━━━━━ Selected extract

Certainly one of the more unique things I listened to this year, Punku take traditional Andean vocals and instrumentation and infuse it with electronic elements and more. I wouldn't pretend to have much familiarity with the ancestral music it draws from, but it does feel like there's something very old to it despite sounding exceptionally modern -- perhaps even futuristic. Beyond that simple premise, there are hints of noise, bjork, trip-hop and other influences that keep you on your toes.

Les Rencards - Les Rencards

I was looking forward to a new release from another modern yé-yé outfit, but when it arrived it didn't really resonate with me. Thankfully, I came across this album nearly at the same time. Les Rencards are a lot more tough and heavy on the fuzz pedal than you'd typically expect from yé-yé, but it's a very fun and charismatic record and that's all I really ask.

Σtella - Up Up and Away

Σtella previously played synth-pop, but on this record leans into a much more analog direction with overt traditional Greek influence. It's still very much an indie-pop record and probably serves as well of an intro rebetiko as Beirut does to Balkan music (which is to say, not much). But hey, listen to "Up Up and Away" or "Titanic" and tell me you don't hear those pop sensibilities.

━━━━━━━━━━
━━━━━ Dataset

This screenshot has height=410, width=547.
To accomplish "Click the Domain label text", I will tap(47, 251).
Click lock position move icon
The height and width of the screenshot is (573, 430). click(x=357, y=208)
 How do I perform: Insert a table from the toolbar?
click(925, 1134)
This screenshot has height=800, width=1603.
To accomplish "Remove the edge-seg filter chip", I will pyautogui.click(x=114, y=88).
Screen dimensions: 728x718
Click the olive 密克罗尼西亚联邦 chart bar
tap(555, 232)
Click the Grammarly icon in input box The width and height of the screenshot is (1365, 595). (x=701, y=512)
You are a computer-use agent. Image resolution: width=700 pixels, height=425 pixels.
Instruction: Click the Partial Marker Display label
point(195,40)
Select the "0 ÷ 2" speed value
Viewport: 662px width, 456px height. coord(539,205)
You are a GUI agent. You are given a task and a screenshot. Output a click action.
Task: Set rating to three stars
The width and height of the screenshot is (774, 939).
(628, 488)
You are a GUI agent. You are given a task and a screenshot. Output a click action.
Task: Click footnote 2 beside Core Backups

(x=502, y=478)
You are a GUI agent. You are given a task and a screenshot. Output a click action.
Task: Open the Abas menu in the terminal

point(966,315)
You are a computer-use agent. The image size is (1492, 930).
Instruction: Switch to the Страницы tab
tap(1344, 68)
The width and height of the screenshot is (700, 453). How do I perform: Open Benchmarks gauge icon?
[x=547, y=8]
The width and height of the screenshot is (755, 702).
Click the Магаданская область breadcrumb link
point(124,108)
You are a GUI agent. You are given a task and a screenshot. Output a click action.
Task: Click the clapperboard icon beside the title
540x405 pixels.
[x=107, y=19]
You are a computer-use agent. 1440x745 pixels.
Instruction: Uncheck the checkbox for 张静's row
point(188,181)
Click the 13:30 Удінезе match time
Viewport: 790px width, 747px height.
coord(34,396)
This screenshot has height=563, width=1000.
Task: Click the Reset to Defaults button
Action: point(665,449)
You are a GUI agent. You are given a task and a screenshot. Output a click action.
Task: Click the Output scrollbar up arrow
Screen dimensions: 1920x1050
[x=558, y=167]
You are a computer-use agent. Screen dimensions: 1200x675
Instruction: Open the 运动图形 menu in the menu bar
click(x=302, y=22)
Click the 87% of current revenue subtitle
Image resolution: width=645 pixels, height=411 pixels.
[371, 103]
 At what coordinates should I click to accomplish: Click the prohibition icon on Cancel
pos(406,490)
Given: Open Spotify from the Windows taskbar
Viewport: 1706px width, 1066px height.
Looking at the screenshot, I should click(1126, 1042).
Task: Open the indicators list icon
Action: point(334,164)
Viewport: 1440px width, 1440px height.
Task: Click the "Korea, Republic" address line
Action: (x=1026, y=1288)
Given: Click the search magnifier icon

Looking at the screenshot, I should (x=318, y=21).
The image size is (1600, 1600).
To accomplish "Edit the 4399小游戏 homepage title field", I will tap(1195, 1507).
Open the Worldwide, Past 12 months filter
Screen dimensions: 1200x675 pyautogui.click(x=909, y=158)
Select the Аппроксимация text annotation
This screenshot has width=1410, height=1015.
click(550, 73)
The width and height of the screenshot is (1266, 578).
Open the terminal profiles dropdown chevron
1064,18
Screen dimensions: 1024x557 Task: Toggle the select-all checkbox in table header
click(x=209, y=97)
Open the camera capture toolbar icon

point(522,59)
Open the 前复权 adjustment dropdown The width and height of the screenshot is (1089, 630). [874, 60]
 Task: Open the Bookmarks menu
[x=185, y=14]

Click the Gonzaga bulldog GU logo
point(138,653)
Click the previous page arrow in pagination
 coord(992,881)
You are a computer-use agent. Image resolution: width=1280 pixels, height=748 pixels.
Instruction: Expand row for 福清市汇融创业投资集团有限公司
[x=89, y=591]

━━━━━━━━━━

## What to do
Extract the part of the music reviews that begins at the words "Certainly one of" and stops after "on your toes.", copying it unchanged. The lines have no connection to the music reviews.

## Result
Certainly one of the more unique things I listened to this year, Punku take traditional Andean vocals and instrumentation and infuse it with electronic elements and more. I wouldn't pretend to have much familiarity with the ancestral music it draws from, but it does feel like there's something very old to it despite sounding exceptionally modern -- perhaps even futuristic. Beyond that simple premise, there are hints of noise, bjork, trip-hop and other influences that keep you on your toes.